◆ RECORDS SHOWN:
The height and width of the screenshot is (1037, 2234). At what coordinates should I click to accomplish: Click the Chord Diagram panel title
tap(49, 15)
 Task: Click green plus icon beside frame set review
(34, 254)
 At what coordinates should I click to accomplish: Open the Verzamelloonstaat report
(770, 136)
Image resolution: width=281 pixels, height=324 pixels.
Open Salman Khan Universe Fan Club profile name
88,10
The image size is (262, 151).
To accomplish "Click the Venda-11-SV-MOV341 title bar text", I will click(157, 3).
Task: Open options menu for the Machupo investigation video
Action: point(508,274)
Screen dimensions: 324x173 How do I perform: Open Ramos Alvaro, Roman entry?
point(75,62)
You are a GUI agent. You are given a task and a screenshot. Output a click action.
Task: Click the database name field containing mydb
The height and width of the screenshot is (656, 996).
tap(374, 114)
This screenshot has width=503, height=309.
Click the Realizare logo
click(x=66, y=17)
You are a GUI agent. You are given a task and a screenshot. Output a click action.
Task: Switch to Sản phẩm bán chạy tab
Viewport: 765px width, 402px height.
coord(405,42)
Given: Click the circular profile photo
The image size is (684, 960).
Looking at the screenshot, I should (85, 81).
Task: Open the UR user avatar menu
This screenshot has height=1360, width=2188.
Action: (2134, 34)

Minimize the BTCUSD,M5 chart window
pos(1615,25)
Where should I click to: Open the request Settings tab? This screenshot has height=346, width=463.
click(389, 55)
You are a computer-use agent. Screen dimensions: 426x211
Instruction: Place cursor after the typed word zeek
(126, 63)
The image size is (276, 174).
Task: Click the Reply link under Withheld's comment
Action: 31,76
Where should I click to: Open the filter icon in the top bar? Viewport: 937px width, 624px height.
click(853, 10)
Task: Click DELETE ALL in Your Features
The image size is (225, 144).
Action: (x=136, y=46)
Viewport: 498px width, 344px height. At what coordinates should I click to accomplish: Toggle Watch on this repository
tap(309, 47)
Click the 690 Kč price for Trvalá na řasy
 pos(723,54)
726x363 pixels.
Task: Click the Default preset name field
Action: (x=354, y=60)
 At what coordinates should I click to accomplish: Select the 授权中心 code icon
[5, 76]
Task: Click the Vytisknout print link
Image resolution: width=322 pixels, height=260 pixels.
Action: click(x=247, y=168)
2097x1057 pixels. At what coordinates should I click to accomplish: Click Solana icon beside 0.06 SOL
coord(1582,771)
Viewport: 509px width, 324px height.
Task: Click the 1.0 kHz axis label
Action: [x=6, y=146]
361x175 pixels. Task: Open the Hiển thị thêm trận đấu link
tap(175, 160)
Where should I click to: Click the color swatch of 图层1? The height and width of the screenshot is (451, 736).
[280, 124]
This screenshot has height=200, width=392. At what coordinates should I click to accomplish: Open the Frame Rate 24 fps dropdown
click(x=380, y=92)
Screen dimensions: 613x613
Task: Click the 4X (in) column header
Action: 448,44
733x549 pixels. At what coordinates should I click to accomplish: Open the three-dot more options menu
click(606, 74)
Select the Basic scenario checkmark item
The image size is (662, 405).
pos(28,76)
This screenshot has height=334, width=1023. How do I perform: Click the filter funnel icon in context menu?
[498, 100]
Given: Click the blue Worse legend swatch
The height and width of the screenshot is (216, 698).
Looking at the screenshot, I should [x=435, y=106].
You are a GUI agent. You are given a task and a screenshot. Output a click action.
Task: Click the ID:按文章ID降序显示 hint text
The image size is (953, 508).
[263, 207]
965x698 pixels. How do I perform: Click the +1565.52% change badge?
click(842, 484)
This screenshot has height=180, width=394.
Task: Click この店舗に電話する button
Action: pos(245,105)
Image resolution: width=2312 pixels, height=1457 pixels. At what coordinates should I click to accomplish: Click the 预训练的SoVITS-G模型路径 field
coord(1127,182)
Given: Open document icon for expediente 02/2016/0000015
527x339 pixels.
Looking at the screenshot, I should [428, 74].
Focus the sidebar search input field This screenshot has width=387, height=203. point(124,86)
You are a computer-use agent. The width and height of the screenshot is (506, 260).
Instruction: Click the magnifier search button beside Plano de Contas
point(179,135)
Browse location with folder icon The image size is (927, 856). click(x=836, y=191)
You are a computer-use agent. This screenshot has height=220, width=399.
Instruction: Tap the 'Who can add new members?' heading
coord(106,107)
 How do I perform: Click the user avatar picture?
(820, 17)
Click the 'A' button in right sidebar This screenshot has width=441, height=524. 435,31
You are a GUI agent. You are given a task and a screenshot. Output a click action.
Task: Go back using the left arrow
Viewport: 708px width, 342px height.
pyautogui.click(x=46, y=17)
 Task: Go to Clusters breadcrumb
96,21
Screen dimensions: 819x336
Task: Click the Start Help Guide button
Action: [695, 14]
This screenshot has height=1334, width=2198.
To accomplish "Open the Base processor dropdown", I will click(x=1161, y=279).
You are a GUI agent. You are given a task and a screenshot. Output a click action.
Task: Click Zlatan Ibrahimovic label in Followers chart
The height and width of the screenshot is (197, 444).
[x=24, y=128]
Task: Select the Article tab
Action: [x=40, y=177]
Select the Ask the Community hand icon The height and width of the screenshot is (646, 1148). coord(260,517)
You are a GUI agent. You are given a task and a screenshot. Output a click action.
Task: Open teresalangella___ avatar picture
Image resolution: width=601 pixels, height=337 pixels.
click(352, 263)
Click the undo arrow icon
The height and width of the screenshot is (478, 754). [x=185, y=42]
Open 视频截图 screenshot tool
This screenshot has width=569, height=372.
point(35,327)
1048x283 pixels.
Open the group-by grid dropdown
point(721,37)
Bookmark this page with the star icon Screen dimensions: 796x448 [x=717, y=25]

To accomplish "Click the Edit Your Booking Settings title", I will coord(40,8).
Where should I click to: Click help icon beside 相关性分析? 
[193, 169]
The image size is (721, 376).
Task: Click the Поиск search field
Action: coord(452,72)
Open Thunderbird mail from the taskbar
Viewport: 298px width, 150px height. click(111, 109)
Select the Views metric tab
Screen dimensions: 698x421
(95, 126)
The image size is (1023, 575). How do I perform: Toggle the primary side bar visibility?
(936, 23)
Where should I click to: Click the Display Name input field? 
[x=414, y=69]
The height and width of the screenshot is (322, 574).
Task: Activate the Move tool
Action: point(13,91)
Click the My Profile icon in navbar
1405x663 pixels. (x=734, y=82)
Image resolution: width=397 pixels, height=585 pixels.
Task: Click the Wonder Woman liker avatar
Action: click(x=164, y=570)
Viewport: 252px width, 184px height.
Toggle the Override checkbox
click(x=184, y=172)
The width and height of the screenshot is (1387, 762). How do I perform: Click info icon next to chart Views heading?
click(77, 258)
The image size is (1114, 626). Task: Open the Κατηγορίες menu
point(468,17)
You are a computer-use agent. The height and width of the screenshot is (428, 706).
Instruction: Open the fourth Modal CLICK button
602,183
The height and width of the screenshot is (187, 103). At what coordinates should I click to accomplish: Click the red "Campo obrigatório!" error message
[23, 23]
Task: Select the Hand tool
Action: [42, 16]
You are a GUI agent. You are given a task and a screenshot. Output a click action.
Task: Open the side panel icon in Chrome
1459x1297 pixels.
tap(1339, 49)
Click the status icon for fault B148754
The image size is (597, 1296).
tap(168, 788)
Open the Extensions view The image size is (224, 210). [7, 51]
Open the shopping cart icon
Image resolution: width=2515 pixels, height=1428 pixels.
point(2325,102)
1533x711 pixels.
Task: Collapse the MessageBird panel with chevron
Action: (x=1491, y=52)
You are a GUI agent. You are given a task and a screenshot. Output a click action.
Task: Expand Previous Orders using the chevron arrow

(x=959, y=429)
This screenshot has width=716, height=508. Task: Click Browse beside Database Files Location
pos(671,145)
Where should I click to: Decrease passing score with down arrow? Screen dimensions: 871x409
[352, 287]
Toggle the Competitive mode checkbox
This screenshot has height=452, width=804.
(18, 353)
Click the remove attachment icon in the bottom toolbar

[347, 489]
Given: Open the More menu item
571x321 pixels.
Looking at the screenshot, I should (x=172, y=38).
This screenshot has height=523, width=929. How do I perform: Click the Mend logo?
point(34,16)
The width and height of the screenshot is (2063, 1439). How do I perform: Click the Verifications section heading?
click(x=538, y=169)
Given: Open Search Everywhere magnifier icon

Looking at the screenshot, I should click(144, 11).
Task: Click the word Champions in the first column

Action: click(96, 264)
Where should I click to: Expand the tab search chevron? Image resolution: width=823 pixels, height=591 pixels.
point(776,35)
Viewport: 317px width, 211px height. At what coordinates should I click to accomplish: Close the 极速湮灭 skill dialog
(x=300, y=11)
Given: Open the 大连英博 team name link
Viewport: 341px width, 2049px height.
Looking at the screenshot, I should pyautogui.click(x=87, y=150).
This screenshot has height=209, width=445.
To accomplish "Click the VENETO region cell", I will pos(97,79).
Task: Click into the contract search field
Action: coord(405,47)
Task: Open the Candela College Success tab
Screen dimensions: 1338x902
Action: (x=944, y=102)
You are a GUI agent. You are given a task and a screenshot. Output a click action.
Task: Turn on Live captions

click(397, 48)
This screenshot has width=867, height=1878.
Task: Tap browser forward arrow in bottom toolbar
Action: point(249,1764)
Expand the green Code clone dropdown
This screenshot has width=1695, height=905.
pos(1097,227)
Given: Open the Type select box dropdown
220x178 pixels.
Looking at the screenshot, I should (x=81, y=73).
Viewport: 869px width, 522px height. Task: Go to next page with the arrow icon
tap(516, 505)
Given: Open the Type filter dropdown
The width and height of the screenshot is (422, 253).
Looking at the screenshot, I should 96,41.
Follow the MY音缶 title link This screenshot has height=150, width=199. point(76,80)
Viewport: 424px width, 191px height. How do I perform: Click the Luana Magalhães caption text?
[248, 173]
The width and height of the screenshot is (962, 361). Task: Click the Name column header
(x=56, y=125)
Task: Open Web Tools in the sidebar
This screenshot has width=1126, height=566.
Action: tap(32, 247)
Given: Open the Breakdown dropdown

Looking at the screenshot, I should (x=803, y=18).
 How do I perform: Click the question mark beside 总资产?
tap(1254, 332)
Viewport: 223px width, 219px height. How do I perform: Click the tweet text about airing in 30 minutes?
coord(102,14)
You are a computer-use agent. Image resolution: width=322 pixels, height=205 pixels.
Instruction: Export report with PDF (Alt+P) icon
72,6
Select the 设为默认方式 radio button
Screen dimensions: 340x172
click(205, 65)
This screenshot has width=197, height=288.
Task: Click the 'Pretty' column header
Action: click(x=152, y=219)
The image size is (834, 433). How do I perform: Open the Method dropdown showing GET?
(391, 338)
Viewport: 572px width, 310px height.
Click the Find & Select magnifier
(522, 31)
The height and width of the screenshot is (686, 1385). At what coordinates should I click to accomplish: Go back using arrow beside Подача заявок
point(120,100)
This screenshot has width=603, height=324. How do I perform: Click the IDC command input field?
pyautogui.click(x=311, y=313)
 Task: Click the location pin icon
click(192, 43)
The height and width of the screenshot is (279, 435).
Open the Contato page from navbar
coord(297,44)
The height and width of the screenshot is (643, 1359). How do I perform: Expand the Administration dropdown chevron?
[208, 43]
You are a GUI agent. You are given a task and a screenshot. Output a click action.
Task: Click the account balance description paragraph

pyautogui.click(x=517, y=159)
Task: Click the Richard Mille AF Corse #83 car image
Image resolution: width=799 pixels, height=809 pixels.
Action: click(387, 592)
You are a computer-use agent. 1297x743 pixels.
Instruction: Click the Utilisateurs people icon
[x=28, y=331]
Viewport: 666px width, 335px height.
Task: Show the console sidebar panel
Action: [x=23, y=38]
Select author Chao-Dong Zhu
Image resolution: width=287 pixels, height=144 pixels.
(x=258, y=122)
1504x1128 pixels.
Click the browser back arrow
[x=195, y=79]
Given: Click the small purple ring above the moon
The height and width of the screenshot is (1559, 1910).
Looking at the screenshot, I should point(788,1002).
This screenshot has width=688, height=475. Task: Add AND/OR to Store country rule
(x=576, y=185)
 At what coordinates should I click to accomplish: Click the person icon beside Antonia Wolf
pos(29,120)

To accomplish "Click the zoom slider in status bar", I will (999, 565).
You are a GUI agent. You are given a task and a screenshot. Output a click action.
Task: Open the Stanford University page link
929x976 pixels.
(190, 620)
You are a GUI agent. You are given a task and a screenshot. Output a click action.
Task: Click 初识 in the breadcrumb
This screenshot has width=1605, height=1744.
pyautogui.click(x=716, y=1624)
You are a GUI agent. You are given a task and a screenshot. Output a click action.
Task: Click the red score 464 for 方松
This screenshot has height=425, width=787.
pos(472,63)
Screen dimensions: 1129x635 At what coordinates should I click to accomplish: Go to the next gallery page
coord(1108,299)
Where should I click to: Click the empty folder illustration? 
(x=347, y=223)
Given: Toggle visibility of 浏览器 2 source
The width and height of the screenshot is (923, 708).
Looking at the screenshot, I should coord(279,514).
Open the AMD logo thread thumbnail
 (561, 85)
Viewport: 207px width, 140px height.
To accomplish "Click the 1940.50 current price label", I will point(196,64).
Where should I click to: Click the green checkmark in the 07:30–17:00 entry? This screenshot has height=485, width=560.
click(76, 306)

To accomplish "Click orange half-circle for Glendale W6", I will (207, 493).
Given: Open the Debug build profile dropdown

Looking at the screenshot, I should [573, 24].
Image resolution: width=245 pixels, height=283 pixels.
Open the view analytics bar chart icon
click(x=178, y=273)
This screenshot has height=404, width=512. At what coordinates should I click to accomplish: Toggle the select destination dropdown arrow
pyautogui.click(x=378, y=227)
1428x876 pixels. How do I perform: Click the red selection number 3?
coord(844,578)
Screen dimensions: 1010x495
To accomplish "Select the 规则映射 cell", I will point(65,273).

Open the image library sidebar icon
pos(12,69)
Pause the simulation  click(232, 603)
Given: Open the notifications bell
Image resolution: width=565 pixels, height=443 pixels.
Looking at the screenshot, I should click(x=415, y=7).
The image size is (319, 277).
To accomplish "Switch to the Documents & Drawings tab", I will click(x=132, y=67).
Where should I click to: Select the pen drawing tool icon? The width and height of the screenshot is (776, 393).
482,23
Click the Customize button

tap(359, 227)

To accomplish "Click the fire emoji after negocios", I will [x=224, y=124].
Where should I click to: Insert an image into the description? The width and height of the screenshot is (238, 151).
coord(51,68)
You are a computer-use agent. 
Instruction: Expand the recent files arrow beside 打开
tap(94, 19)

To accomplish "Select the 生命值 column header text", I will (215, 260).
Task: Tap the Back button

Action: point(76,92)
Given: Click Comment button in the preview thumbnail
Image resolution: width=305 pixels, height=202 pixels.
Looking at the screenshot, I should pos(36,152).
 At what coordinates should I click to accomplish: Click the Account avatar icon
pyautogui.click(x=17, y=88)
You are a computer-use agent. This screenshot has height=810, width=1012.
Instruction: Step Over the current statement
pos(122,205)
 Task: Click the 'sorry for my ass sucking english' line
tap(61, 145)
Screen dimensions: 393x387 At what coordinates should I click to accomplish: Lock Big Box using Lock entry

◆ YOUR OBJECTIVE: Rewrite the stretch from the line containing "Account avatar icon" through the end of the data, switching "statement" to "expression" and leaving everything else unchanged.

◆ SOLUTION TO THE PROBLEM:
 At what coordinates should I click to accomplish: Click the Account avatar icon
pyautogui.click(x=17, y=88)
You are a computer-use agent. This screenshot has height=810, width=1012.
Instruction: Step Over the current expression
pos(122,205)
 Task: Click the 'sorry for my ass sucking english' line
tap(61, 145)
Screen dimensions: 393x387 At what coordinates should I click to accomplish: Lock Big Box using Lock entry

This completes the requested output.